__Selected passage__.
■ ■ ■ ■ ■

ROME – Maybe there’s no single blueprint for reform, but one time-honored propeller for change often is the intersection of scandal and necessity. That certainly seems to be the case in Pope Francis’s Vatican with regard to finances, where at no time since 2013-14 have reform moves been rolling out so fast and furious as right now.
The difference is that seven years ago, the flurry of activity was mostly about new laws and structures. Today it’s more about application and enforcement, which is always trickier, because it means specific people could lose jobs or power and, in some cases, they could face criminal indictments.
The latest such development came Tuesday, when the Vatican announced that following a raid on the offices of the Fabbrica di San Pietro, the office that administers St. Peter’s Basilica, the pope has named Italian Archbishop Mario Giordana, a former papal ambassador to Haiti and Slovakia, as “extraordinary commissioner” of the fabbrica with the charge to “update its statutes, shed light on its administration and reorganize its administrative and technical offices.”
According to reports in the Italian press, the move comes after repeated internal complaints within the fabbrica about irregularities in contracting, raising suspicions of favoritism. The 78-year-old Giordana, according to Tuesday’s Vatican statement, will be assisted by a commission.
Despite the general stall related to the coronavirus over the last several months, it’s been drive time in terms of a financial reshuffle in the Vatican, with Tuesday’s shake-up merely the latest chapter.

■ ■ ■ ■ ■

__Exercise set__.
a – Retype the article on Vatican finances from "ROME – Maybe" to "face criminal indictments.".
b – In the article on Vatican finances, whom did the pope name as extraordinary commissioner of the Fabbrica di San Pietro?
You won't need the listing that follows the article on Vatican finances.

__Given information__.
■ ■ ■ ■ ■

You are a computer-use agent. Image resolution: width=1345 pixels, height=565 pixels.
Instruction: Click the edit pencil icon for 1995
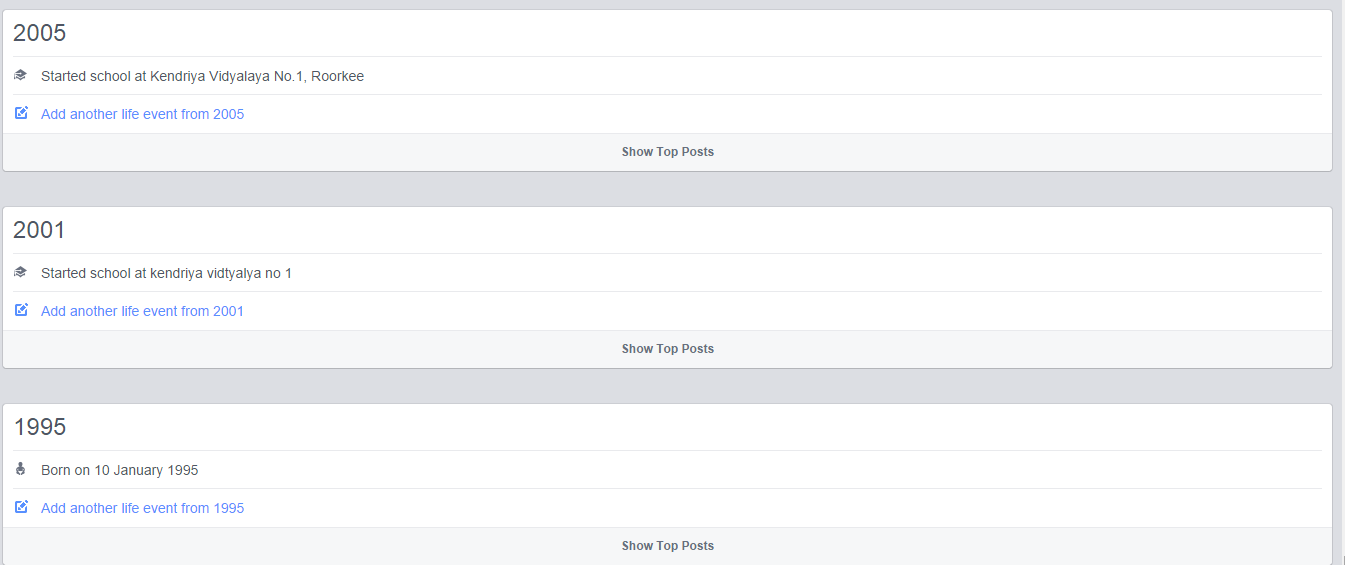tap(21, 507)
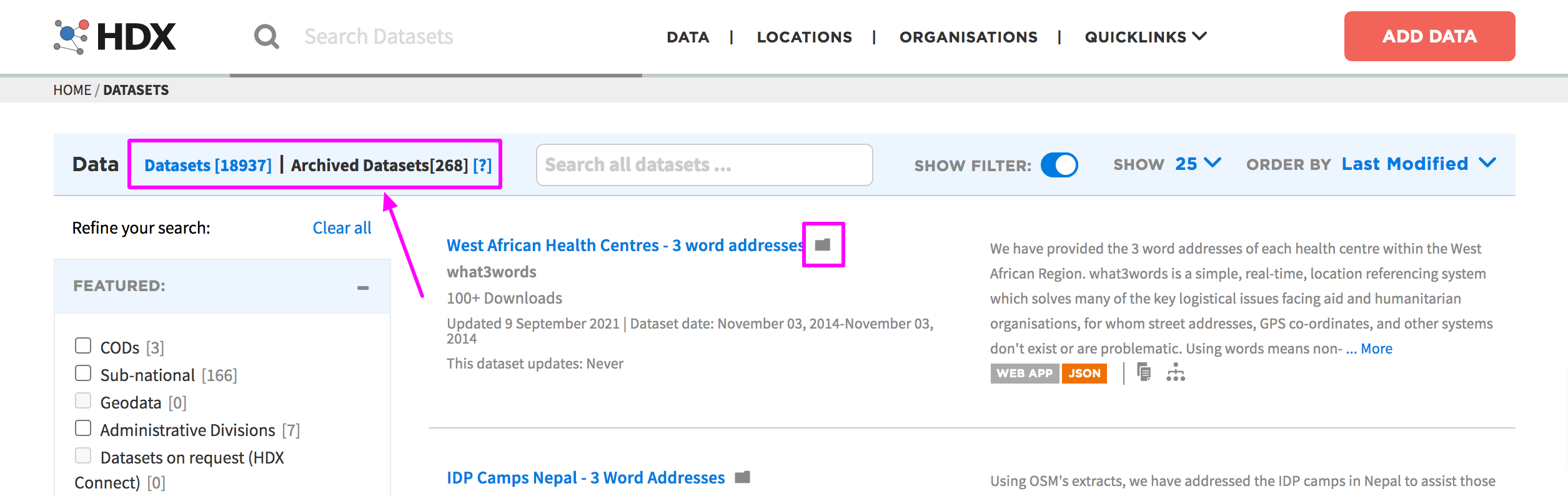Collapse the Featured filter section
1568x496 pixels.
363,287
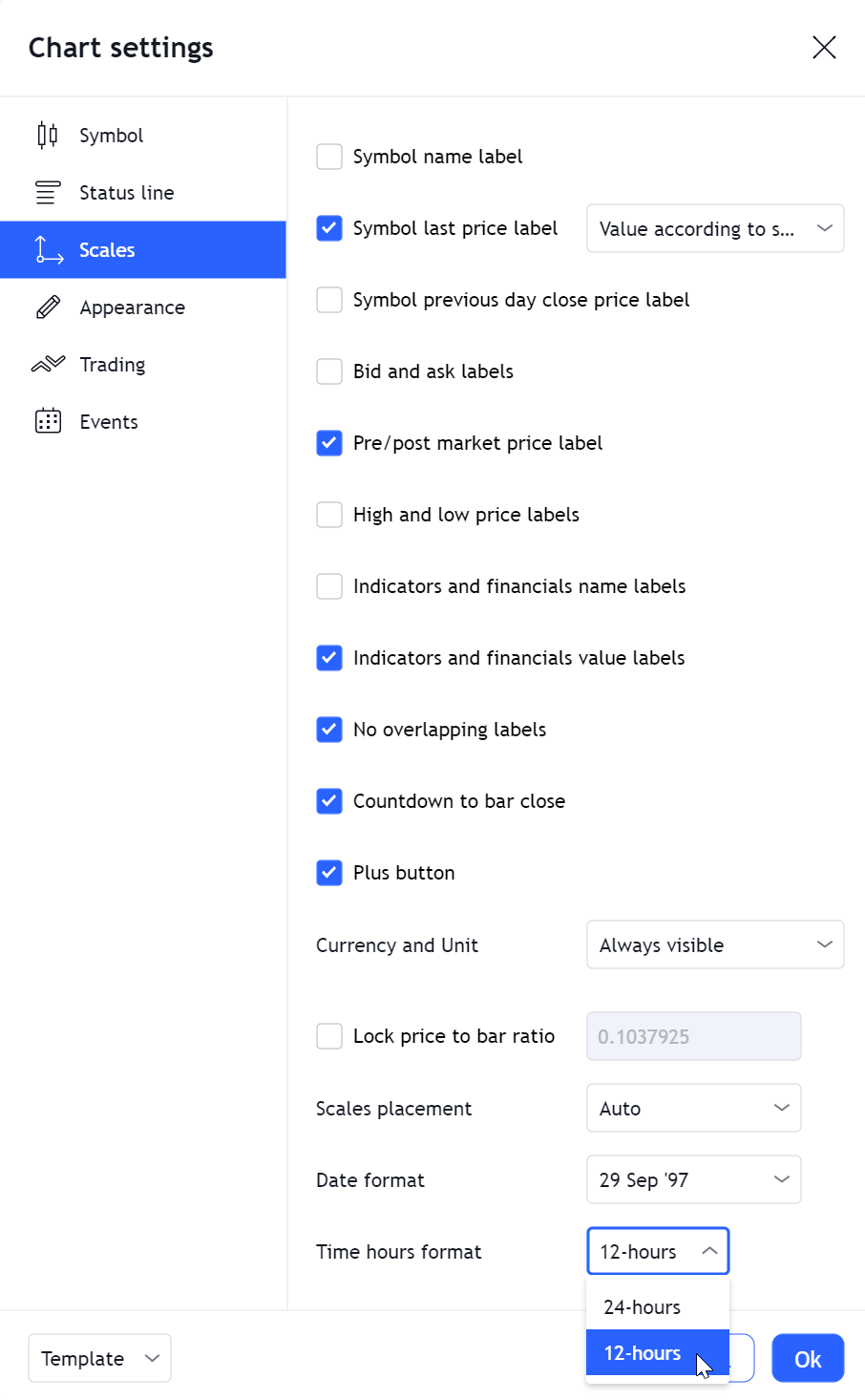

■ ■ ■ ■ ■

__Answers to each task__.
a –
ROME – Maybe there’s no single blueprint for reform, but one time-honored propeller for change often is the intersection of scandal and necessity. That certainly seems to be the case in Pope Francis’s Vatican with regard to finances, where at no time since 2013-14 have reform moves been rolling out so fast and furious as right now.
The difference is that seven years ago, the flurry of activity was mostly about new laws and structures. Today it’s more about application and enforcement, which is always trickier, because it means specific people could lose jobs or power and, in some cases, they could face criminal indictments.

b – Italian Archbishop Mario Giordana